Même si, en fait, Jim n’est pas très sûr de ce qu’Arthur veut dire. Mais il est convaincu qu’Arthur a raison, quoi qu’il veuille dire. Jim est un individu influençable, ses amis n’arrêtent pas de le convaincre d’un tas de choses. Et les arguments d’Arthur ont une force particulière pour lui, parce qu’ils expriment ce que Jim a toujours senti qu’il devrait croire. Il sait mieux que quiconque qu’il manque quelque chose d’essentiel à sa vie, il désire un but plus vaste d’un genre ou d’un autre. Et il adorerait rendre les coups à la culture de masse dans laquelle il se trouve être ; il sait que ça n’a pas toujours été comme ça.

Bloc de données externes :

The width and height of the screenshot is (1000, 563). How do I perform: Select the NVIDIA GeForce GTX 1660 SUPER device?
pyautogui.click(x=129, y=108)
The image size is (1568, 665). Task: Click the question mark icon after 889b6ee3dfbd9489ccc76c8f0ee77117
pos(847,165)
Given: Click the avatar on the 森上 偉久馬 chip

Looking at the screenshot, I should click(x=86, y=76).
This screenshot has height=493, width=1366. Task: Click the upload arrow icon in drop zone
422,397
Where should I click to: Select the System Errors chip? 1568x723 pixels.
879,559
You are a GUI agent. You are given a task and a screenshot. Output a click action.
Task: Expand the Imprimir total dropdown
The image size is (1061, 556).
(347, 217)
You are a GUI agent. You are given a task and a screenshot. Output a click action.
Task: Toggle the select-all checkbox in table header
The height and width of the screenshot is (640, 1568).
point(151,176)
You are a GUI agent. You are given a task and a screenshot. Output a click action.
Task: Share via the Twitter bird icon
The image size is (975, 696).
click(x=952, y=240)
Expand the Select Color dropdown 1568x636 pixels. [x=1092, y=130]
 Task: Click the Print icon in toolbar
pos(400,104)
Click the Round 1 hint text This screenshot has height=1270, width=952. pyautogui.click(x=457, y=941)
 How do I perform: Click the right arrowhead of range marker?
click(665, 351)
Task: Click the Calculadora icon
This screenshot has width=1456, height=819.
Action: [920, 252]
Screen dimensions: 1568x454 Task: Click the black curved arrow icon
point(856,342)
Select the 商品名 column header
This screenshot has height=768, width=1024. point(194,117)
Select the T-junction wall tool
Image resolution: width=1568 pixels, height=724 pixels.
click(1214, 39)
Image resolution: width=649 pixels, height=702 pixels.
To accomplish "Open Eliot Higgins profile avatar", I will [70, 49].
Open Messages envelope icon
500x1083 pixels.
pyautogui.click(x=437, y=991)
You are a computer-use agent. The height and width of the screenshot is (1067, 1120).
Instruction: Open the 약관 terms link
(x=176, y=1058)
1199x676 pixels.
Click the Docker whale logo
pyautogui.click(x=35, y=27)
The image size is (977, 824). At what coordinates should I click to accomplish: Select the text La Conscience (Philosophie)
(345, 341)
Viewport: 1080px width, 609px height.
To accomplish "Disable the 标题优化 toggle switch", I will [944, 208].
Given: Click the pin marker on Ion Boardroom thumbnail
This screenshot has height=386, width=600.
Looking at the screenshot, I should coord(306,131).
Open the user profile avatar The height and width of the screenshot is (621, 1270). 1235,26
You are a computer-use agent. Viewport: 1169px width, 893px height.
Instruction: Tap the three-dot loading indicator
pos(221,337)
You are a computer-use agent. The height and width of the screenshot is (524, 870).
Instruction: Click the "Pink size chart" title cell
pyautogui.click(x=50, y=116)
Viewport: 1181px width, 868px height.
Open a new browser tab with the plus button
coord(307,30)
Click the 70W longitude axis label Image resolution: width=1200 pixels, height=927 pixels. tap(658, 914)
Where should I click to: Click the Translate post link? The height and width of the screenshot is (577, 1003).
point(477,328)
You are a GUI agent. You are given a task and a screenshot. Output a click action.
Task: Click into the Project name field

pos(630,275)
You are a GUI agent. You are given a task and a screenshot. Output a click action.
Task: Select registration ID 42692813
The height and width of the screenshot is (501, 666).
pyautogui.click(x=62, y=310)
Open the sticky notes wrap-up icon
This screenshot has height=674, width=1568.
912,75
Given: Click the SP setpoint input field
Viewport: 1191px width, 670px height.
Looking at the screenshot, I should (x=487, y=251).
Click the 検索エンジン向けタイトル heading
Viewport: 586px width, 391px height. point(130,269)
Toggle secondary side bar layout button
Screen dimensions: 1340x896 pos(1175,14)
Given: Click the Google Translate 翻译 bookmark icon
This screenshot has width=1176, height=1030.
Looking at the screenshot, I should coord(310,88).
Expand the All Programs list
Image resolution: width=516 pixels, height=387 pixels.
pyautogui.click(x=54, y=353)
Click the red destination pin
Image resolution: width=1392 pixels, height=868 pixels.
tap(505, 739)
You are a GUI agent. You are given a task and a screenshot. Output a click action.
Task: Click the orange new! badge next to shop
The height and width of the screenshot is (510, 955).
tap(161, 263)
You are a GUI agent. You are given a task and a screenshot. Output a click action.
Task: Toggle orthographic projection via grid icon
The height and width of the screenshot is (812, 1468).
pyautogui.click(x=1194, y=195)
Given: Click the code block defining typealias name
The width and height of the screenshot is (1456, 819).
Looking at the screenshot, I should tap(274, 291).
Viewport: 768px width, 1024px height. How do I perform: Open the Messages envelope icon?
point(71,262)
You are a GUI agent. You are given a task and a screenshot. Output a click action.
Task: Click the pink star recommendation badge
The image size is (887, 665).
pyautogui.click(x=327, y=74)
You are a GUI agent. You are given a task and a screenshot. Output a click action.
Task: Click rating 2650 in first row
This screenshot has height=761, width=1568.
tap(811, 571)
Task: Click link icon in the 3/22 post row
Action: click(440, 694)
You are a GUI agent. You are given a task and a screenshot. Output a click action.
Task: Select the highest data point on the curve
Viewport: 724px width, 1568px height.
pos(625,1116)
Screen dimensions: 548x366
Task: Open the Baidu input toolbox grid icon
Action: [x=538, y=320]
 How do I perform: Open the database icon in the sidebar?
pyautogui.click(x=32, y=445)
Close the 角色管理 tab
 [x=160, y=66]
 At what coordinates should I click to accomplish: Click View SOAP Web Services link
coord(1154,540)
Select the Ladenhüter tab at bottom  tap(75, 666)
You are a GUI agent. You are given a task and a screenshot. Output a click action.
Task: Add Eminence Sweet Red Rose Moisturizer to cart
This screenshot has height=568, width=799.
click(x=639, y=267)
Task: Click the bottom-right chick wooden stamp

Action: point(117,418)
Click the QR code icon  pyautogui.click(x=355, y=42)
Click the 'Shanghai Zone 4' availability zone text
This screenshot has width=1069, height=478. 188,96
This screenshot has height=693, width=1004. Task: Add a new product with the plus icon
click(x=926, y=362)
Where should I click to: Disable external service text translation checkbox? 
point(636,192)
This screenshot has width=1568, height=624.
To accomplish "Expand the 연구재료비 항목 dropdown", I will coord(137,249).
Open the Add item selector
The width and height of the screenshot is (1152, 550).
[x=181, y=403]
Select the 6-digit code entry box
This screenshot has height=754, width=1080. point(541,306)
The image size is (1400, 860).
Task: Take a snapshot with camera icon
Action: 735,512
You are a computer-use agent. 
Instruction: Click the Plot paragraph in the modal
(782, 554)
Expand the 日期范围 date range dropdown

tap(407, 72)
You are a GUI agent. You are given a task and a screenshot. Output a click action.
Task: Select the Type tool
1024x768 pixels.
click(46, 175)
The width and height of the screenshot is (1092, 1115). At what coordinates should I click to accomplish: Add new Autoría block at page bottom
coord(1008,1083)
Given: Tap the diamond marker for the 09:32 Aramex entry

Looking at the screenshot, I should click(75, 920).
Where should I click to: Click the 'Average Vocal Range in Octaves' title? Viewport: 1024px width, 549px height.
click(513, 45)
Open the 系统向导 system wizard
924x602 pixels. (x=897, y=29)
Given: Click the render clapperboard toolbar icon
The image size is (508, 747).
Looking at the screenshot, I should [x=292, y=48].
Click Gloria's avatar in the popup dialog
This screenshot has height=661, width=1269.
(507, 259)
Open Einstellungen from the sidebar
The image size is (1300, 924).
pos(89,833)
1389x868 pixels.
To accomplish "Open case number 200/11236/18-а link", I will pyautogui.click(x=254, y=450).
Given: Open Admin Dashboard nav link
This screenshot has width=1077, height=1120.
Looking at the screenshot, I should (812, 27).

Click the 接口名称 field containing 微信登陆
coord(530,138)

— Alors tu veux dire que tu fais quelque chose de plus actif ? demande-t-il.

Arthur lui jette un coup d’œil mystérieux.

— C’est exact. Moi, et les gens avec lesquels je travaille.

— Enfin merde ! s’écrie Jim, irrité par les fins de non-recevoir d’Arthur, sa cachottière vertu. Je veux résister, mais qu’est-ce que je peux faire ? Je veux dire, ça pourrait m’intéresser de t’aider, mais qu’est-ce que je peux en dire si tu te contentes de pérorer ! Qu’est-ce que tu fais ?

Arthur joue de la prunelle, le regarde fixement, longuement.

— Nous sabotons des usines d’armement.

8

Des carcasses de baleines gisent éparses dans les collines.

Pendant des millions d’années, cela a été un océan peu profond. Des créatures aquatiques vivaient au sein de forêts d’algues et, lorsque créatures et forêts moururent, leurs corps se déposèrent sur les fonds et se muèrent en boue, puis en pierre. Nous nous tenons dessus.